In the early 1890’s he moved into the Kalahari north of Upington. At the age of forty-six he married a 19 year old Afrikaans girl with whom he raised a family of five daughters and two sons. He kept his stolen cattle and horses at his farms until the Government discovered that he had no title deeds to the land which he occupied.
As a result, he moved with his family to a plot on the Orange river in Upington where he spent his last years. He died during the 1919 flu epidemic at seventy-three and was buried in the town.
Lennox Becoming Lenox in America. Examples of how Lennox lost its “n” to become Lenox in its travels to America can be found in Massachusetts and New York.
Those who have visited Tanglewood in the Berkshires will have been aware of the nearby town of Lenox. The town was named in 1767 after Charles Lennox, the 3rd Earl of Richmond who was admired by colonists for speaking for their point of view in the English House of Lords.
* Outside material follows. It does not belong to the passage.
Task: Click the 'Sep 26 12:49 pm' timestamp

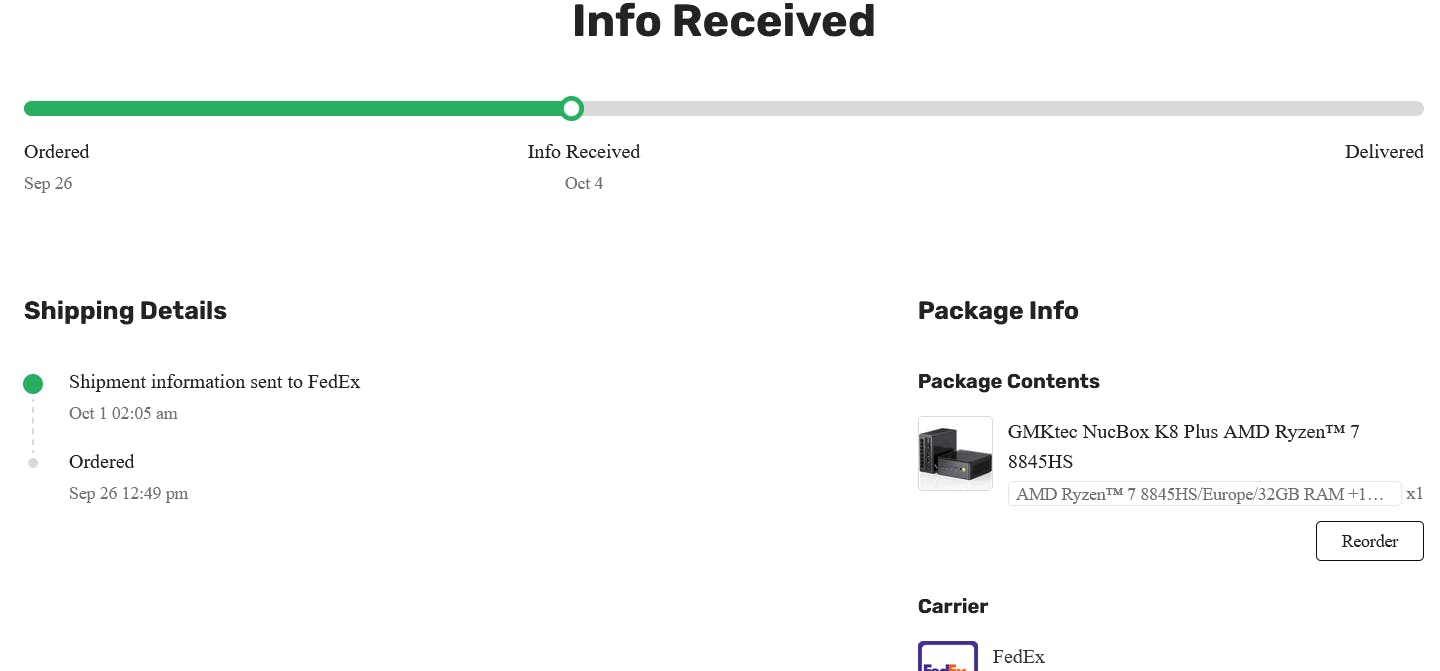Action: tap(128, 493)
The Lenox Hotel in Boston, situated next to the Boston Public Library, was completed in 1900. At eleven stories high, it was the tallest building in Boston at the time. The hotel was named after Lady Sarah Lennox, an intended wife of the English King George III.
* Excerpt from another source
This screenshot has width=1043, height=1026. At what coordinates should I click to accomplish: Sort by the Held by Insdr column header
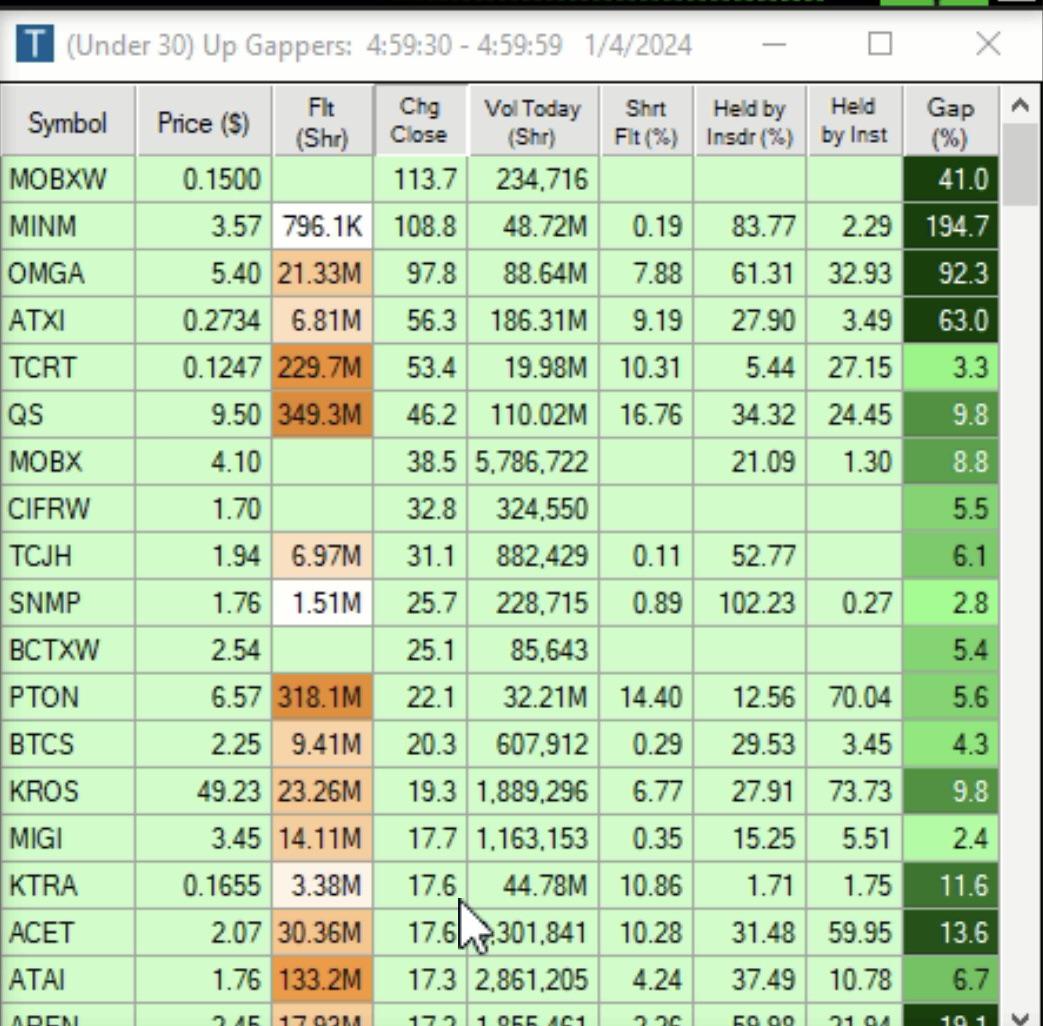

In 1784 a Scottish businessman from Kirkcudbright came to New York as Robert Lenox where he prospered as a merchant. He was President of the New York Chamber of Commerce from 1826 to 1839 and died a wealthy man.
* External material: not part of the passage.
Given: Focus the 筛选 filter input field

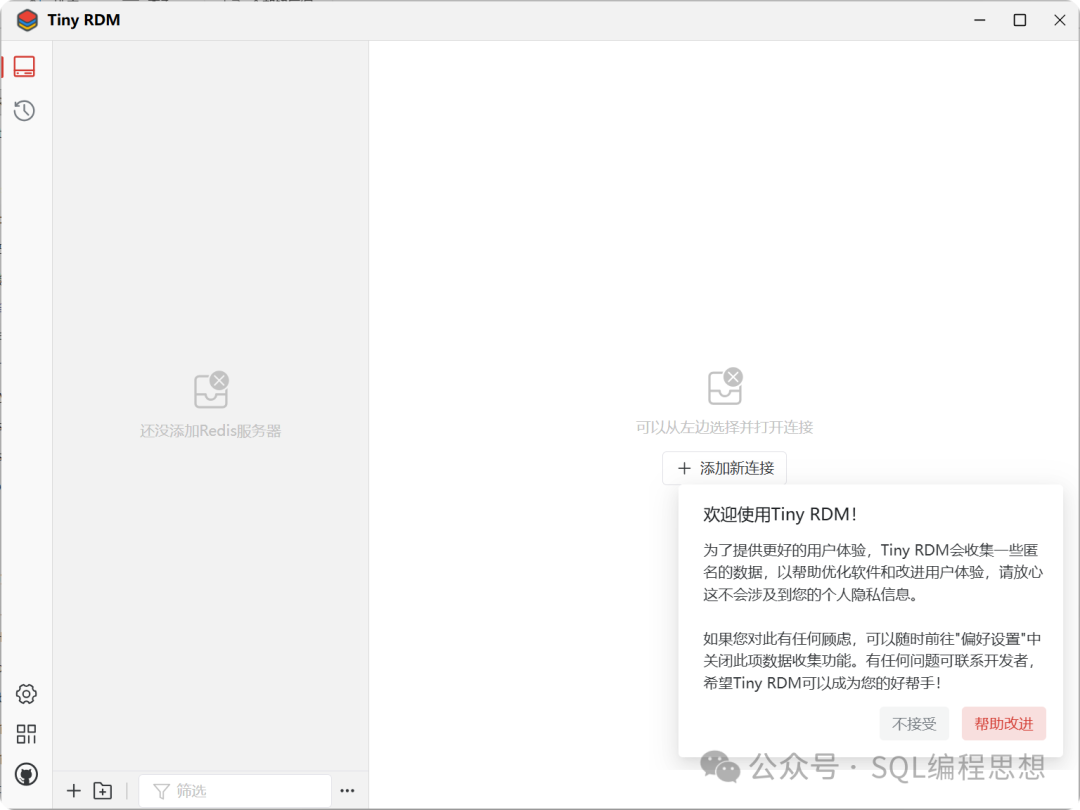Looking at the screenshot, I should (x=245, y=791).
His son James was even more well-known as a bibliophile and philanthropist. His collection of paintings and books was known as the Lenox Library and became part of the New York Public Library in 1895. Lenox Avenue in Harlem was named in his honor.
Walter Scott Lenox and His China. In 1826 Congress had mandated that any furnishings purchased for the White House must be made in America. However, Presidents repeatedly ignored this law when it came to their dinnerware, because porcelain made in Europe and China was far superior.
Walter Scott Lenox was determined that his American pottery could and would produce equally fine china. Woodrow Wilson, also from New Jersey, was the first President to officially acknowledge his success. In addition to President Wilson, FDR, Harry Truman, Ronald Reagan, and Bill Clinton have all chosen Lenox to produce their official White House china.
- Malcolm, Earl of Lennox, was one of the main supporters of Robert the Bruce in his struggle for Scottish independence in the early 14th century.
- Charles Lennox, an illegitimate son of King Charles II, was created Duke of Richmond in 1675. He made his home at Goodwood House in Sussex.
- James Lenox was a noted bibliophile and philanthropist in 19th century New York.
- Edward J. Lennox has been called the builder of Toronto because of his legacy of buildings he designed there.
- Annie Lennox wasthe lead singer of the Eurythmics, a popular British pop band of the 1980’s.
Lennox Numbers Today
- 4,000 in the UK (most numerous in Lanarkshire)
- 3,000 in America (most numerous in North Carolina)
- 3,000 elsewhere (most numerous in Australia)
Lennox and Like Surnames
These are surnames from the Scottish Lowlands. Some are clan names; some – like Gordon, Graham and Hamilton – have Anglo-Norman antecedents that crossed the border into Scotland; and some – like Douglas and Stewart – were very powerful in early Scottish history. Stewart in fact became the royal Stuart line.